生活必需品が軒並み値上がりし、やり繰りに苦労している世帯にとって助けになる。

 だが場当たり的な印象が強く、給付の根拠や延長する理由が見えない。「ばらまき型」の色合いが濃く、財政規律に不安が募る。

 政府は、所得が少なく住民税が非課税になっている世帯に、1世帯当たり5万円の給付金を支給することを決めた。物価高対策の目玉で、対象は1600万世帯、全世帯の4分の1に当たる。

 岸田文雄首相は、電気やガス、食料品といった生活必需品の物価が上昇しているとして「緊急に対応する必要がある」と述べた。

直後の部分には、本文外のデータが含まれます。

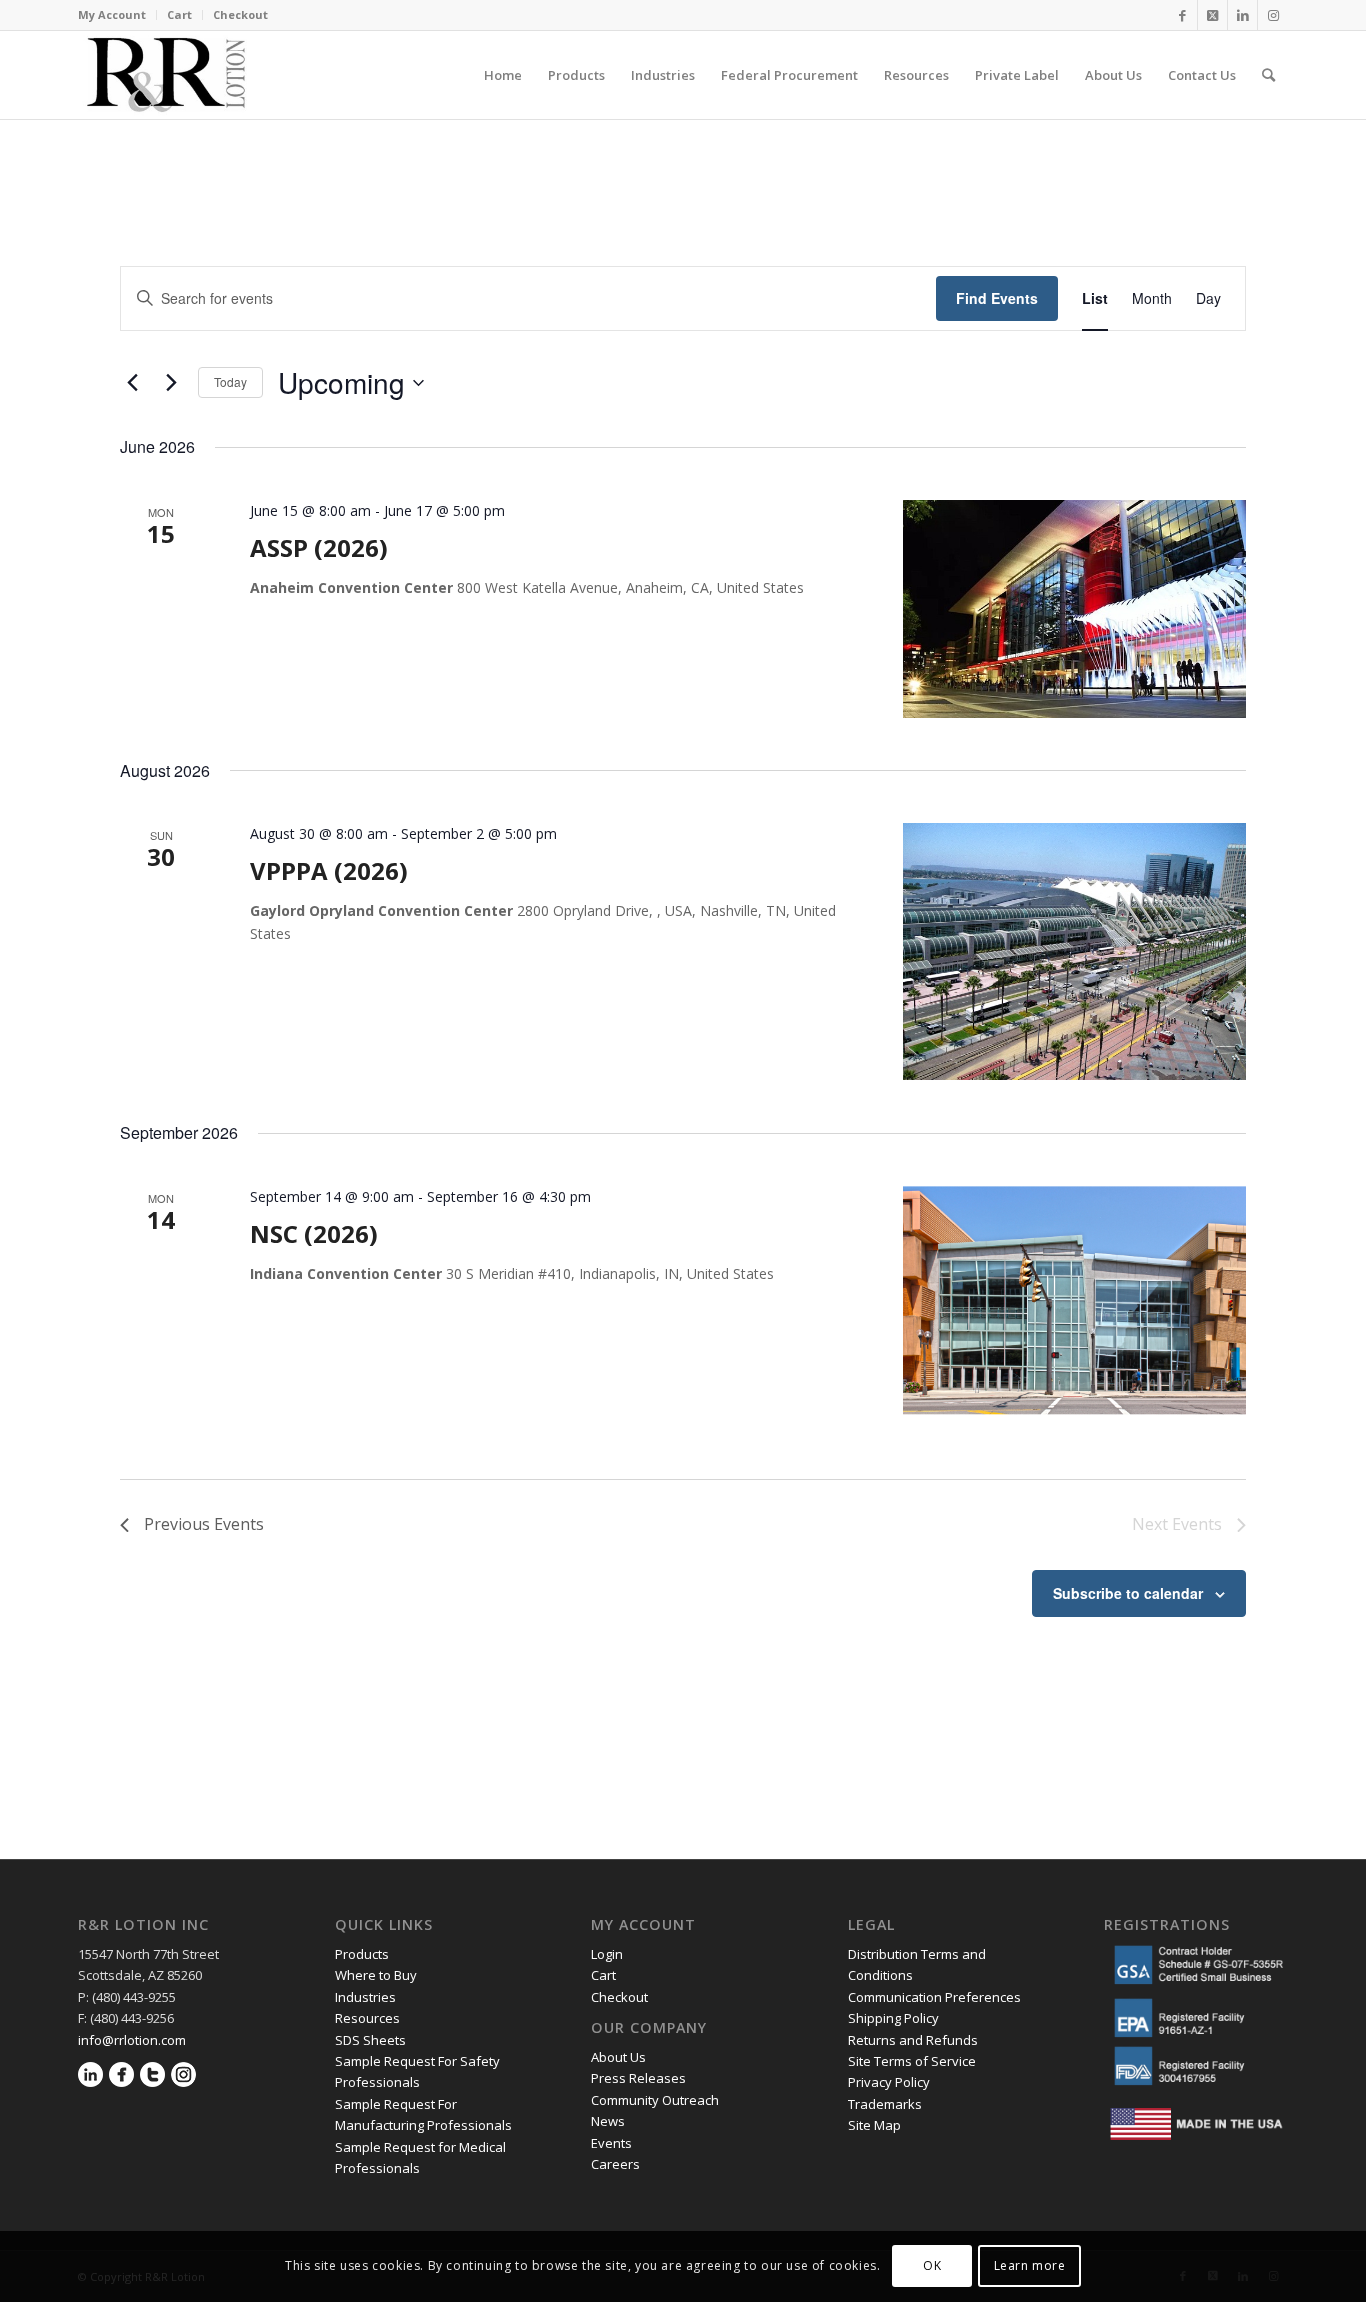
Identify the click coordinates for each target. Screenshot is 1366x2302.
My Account (112, 14)
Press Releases (638, 2078)
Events (611, 2143)
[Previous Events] (132, 383)
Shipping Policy (893, 2018)
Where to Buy (376, 1975)
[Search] (1268, 75)
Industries (365, 1997)
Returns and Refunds (913, 2040)
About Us (618, 2057)
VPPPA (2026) (329, 870)
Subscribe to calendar (1128, 1593)
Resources (367, 2018)
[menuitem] (117, 15)
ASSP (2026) (319, 547)
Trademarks (885, 2104)
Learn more (1030, 2266)
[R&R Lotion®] (166, 75)
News (608, 2121)
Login (607, 1954)
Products (362, 1954)
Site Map (874, 2125)
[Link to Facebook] (1182, 15)
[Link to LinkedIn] (1242, 15)
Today (230, 381)
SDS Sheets (370, 2040)
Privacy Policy (890, 2082)
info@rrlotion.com (132, 2040)
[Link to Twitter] (1212, 15)
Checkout (240, 14)
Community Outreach (655, 2100)
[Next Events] (171, 383)
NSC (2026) (314, 1233)
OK (932, 2266)
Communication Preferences (936, 1997)
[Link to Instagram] (1273, 15)
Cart (179, 14)
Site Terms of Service (912, 2061)
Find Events (997, 298)
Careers (615, 2164)
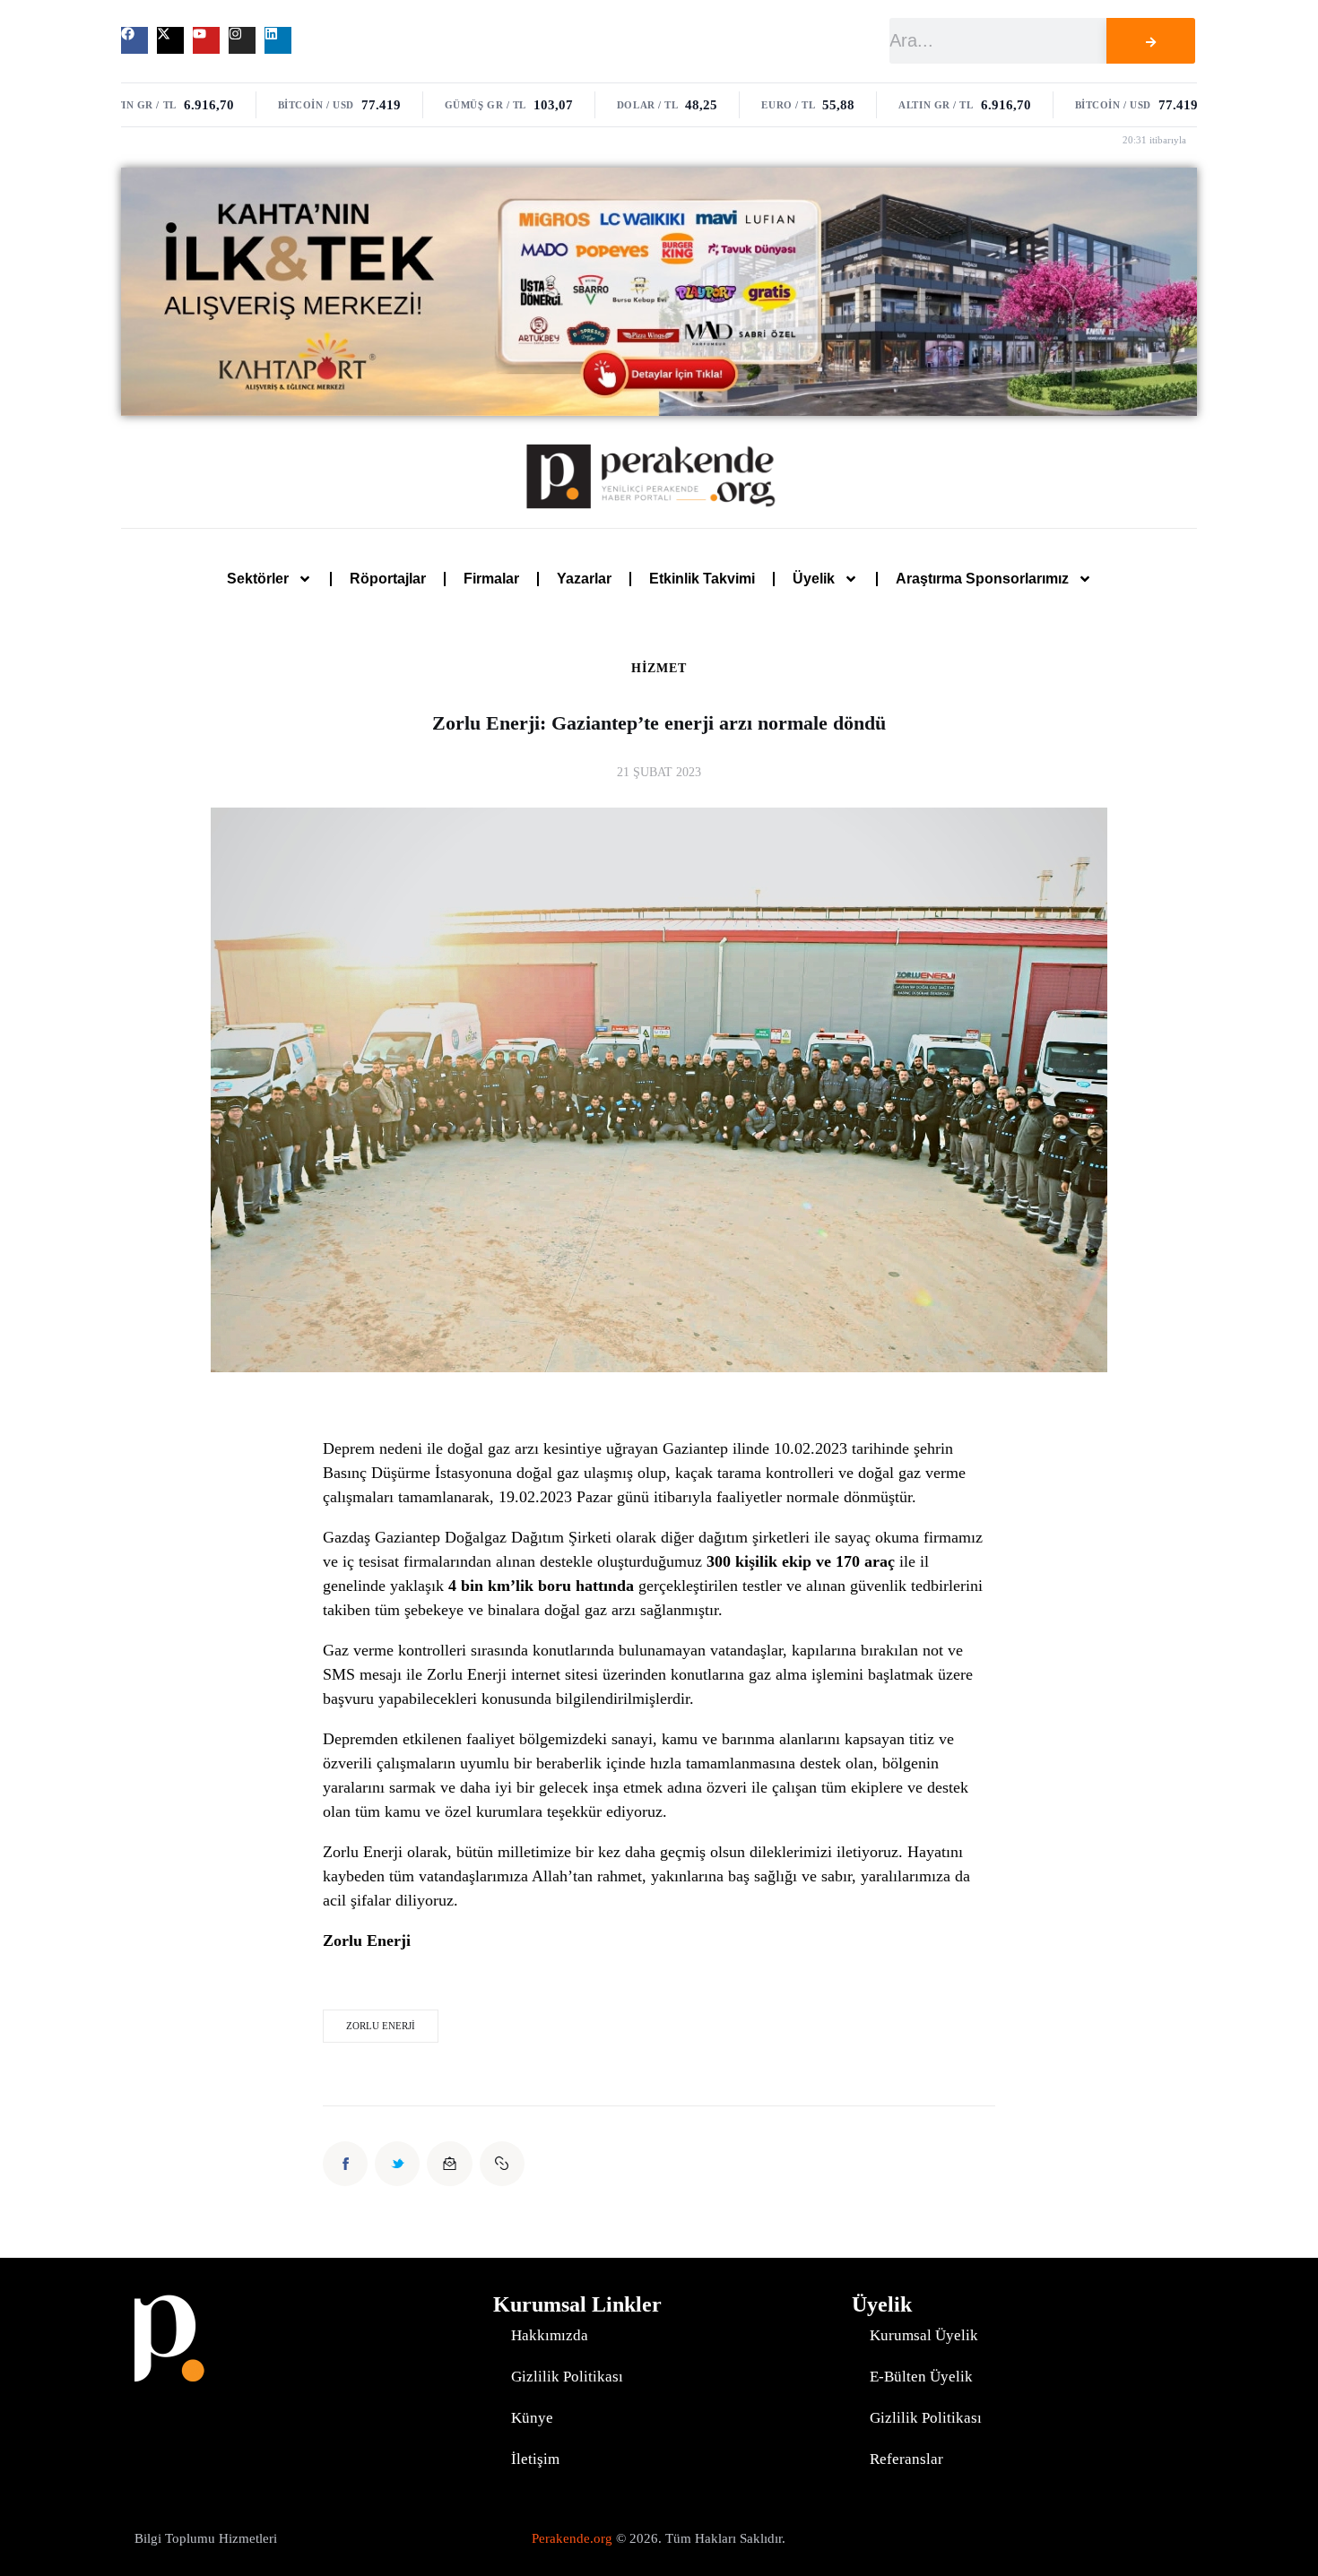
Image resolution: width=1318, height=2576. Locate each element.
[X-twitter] (170, 40)
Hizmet (658, 668)
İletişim (535, 2459)
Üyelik (814, 578)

 光熱費や食費が家計に占める割合は低所得世帯ほど大きい。急激な物価上昇で困惑する世帯への目配りは不可欠だ。

 政府は新型コロナウイルス対策と合わせて3兆円台半ばを予定し、9月下旬にも本年度予算の予備費から支出を決める。

 だが「5万円」とした根拠はよく分からない。給付の経緯とともに説明してもらいたい。

 9月末が期限だったガソリン価格を抑制するための補助金も、年末まで延長する。

 当初は原油価格がウクライナ危機以前の水準に戻ってきたとして、年末にかけて段階的に縮小する案が検討された。

 しかし、物価高対策を打ち出すのに補助を減らすのはおかしいとして首相が直前で待ったをかけ、現行の仕組みを維持した。

 マイカーが欠かせない地方にとってガソリンは必需品だ。補助を歓迎する人は多いものの、この枠組みを継続すれば財政措置は累計で3兆円を超える。

 原油価格高騰の緊急対策で始めた補助を、状況が変化しているのに継続するのはなぜか。首相は出口戦略をしっかり描くべきだ。

 輸入小麦の政府売り渡し価格は、パンや麺類の値上がりを抑えるため、10月以降も据え置く。

 ウイルス禍を受け、地方自治体が対策に充てる地方創生臨時交付金に6千億円を積み増す。

 広い用途に使えるが、自治体の使い道と効果に疑問符が付く例もあり、注視しなくてはならない。

 物価高対策で首相の意向が強く働いた背景で指摘されるのは、世界平和統一家庭連合(旧統一教会)との関係や安倍晋三元首相の国葬を巡り、岸田政権の支持率が低下していることだ。

 10月にはさらに看板政策の「新しい資本主義」を盛り込んだ総合経済対策を策定し、賃金上昇や経済成長を目指す。政権浮揚につなげたい首相の思惑が透ける。

 しかし政権が支持率回復を意識し過ぎれば、国民にアピールしようとして根拠の薄い政策が積み上がり、予算規模が大きく膨らむ可能性がある。

 財政規律がさらに緩まないか。国会での十分な議論を求めたい。